Interpretive Summary: The soybean cyst nematode (SCN) is the most devastating pest of soybean in the United States, causing an estimated $2 billion in annual losses. To improve soybean yields by increasing the level of plant resistance to targeted pests, it is important to understand the role of soybean proteins during the interaction of soybean with the SCN. To accomplish this task, we are using a “proteomics” approach in which SCN infected soybean root proteins were separated, identified and quantified using a device called a mass spectrometer. We found differentially expressed proteins between susceptible and resistant responses to SCN. This study will be useful to scientists who wish to develop nematode resistant soybeans.

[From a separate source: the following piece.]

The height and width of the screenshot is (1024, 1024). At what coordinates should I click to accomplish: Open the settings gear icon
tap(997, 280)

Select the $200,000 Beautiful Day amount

Technical Abstract: To gain new insights into the mechanism of soybean (Glycine max) interaction with the soybean cyst nematode (Heterodera glycines), we compared protein expression profiles of soybean roots infected by the soybean cyst nematode. Proteins were extracted from roots of 3 and 8 days post-inoculation (dpi) by soybean cyst nematode Heterodera glycines and separated by 2-DE. A total of 42 spots were found to be differentially expressed between the susceptible and resistant responses. After in-gel digestion with trypsin, 39 spots representing 33 proteins were subsequently identified by LC-MS/MS. The proteins showing 1.5-fold changes in intensities are related to biochemical processes that may be differentially altered at various time points after soybean cyst nematode challenge. The identified proteins belong to the categories of metabolism, energy, cell growth and division, transcription, protein synthesis, protein destination and storage, signal transduction, disease/defense, and secondary metabolism. Taken together, our study provides important information on the use of proteomic methods for studying protein regulation during soybean-soybean cyst nematode interactions.